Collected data
⟨

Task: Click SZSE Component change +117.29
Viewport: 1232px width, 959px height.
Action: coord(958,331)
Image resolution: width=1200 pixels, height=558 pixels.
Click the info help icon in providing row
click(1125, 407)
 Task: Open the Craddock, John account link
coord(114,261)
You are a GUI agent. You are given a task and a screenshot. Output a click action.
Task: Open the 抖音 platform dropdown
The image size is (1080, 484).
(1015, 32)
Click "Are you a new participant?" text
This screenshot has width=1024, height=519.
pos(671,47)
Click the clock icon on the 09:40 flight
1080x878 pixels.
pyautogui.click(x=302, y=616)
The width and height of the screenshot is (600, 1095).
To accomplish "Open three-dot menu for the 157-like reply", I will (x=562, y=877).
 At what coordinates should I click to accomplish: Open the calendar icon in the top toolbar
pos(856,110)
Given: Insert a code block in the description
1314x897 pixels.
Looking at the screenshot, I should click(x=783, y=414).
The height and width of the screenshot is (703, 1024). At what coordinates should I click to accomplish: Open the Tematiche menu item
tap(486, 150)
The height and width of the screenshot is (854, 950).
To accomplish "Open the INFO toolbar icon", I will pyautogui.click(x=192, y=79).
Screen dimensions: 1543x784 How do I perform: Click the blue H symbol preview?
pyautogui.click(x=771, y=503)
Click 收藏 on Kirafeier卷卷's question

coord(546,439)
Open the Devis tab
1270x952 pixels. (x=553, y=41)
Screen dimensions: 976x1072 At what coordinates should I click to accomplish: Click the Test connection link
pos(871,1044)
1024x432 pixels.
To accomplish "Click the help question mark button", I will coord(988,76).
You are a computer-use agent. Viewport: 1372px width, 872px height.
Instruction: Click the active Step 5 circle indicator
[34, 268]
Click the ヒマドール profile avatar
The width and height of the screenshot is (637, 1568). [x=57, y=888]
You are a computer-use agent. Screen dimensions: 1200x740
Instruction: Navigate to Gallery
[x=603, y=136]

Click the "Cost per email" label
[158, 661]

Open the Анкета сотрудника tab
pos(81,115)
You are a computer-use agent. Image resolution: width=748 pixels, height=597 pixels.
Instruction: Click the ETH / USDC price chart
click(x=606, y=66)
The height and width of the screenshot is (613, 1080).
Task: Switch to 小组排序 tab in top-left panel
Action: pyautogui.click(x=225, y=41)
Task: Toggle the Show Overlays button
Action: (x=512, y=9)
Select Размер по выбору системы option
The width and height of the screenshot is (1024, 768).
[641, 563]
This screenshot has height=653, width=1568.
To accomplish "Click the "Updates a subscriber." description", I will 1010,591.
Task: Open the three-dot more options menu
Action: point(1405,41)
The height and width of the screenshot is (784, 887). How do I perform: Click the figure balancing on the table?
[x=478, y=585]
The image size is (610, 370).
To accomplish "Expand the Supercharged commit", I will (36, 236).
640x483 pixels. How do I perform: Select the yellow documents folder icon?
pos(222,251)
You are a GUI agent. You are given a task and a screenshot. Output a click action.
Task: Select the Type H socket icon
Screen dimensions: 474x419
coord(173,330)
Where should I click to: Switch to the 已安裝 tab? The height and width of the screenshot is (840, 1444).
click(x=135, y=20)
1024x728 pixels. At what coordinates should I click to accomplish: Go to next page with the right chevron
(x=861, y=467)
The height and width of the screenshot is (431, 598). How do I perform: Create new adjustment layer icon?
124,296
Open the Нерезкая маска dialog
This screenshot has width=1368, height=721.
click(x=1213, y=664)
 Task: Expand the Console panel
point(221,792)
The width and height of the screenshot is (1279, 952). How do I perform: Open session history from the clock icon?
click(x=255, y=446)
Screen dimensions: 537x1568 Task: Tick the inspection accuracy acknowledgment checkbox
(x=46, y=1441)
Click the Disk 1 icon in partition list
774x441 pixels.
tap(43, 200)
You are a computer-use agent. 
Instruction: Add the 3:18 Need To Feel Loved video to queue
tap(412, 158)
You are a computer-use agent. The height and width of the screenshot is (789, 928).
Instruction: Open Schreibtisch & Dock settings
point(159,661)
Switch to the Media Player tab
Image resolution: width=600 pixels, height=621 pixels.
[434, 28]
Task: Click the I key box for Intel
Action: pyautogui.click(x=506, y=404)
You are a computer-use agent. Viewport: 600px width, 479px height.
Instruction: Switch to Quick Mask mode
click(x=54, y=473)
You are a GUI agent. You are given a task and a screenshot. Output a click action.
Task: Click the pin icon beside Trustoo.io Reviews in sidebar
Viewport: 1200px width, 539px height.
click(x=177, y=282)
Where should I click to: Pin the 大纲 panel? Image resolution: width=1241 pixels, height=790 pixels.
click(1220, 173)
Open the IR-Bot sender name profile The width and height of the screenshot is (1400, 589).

⟩

Copy each line containing the word "computer" from the data.

You are a computer-use agent. Viewport: 1372px width, 872px height.
You are a computer-use agent. Screen dimensions: 1200x740
You are a computer-use agent. Image resolution: width=748 pixels, height=597 pixels.
You are a computer-use agent. 
You are a computer-use agent. The height and width of the screenshot is (789, 928).
You are a computer-use agent. Viewport: 600px width, 479px height.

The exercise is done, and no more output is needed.